Things to do
A - Please answer these questions using the article on López Obrador's cartel strategy:
(i) In what month and year was López Obrador set to take office as Mexico's president?
(ii) In what month and year did two GOP lawmakers introduce legislation about naming certain Mexico-based cartels as terrorist organizations?
(iii) What did Chip Roy and Mark Green ask Pompeo to conduct a review in order to do?
B - Extract the rows from the line with "Viewport: 1024px width, 852px" through the end of the rows, copying each line without any change.

Provided passage
## start

AMLO’s reversal in strategy from “hugs not bullets” to the reintroduction of the marines was inevitable
By Tank Murdoch
(TNS) Ahead of taking office as Mexico’s newly elected president in December 2018, Andrés Manuel López Obrador, or AMLO, pledged a new approach to battling the country’s powerful drug cartels.
Keenly aware of Mexico’s skyrocketing cartel-related murder rate, AMLO believed a campaign of “hugs, not bullets” was the way to stem the cycle of violence and, if nothing else, coexist with the cartels by at least not drawing their ire.
By even the most generous assessment, the strategy has been an abject failure, as most analysts predicted it would be. Cartel violence remains virtually unchecked. Drug manufacturing and smuggling has continued nearly uninterrupted. And of course, the destination for most of this contraband is the United States.
The violence and smuggling had gotten so bad again that, in March 2019, as we reported, two GOP lawmakers introduced legislation that would require the State Department to name certain Mexico-based cartels as terrorist organizations after Secretary of State Mike Pompeo asked for the designation.
“Cartels are the problem and it is time we started acting like it,” said Rep. Chip Roy of Texas in a written statement. “My colleague Mark Green (R-Tenn.) and I are asking [Pompeo] to conduct a review in order to designate these specific Mexican drug cartels Foreign Terrorist Organizations (FTOs).”
U.S. officials including Pompeo and Attorney General have met with their Mexican counterparts and President López Obrador to discuss the escalating violence and the threat the cartels pose to the stability not only of the Mexican state but also to the U.S.

## end

(Element and text location data)

## start

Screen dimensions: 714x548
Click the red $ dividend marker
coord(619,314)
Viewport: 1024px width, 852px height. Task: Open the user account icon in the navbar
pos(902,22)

## end

Written responses
A -
(i) December 2018
(ii) March 2019
(iii) Designate specific Mexican drug cartels Foreign Terrorist Organizations (FTOs)

B -
Viewport: 1024px width, 852px height. Task: Open the user account icon in the navbar
pos(902,22)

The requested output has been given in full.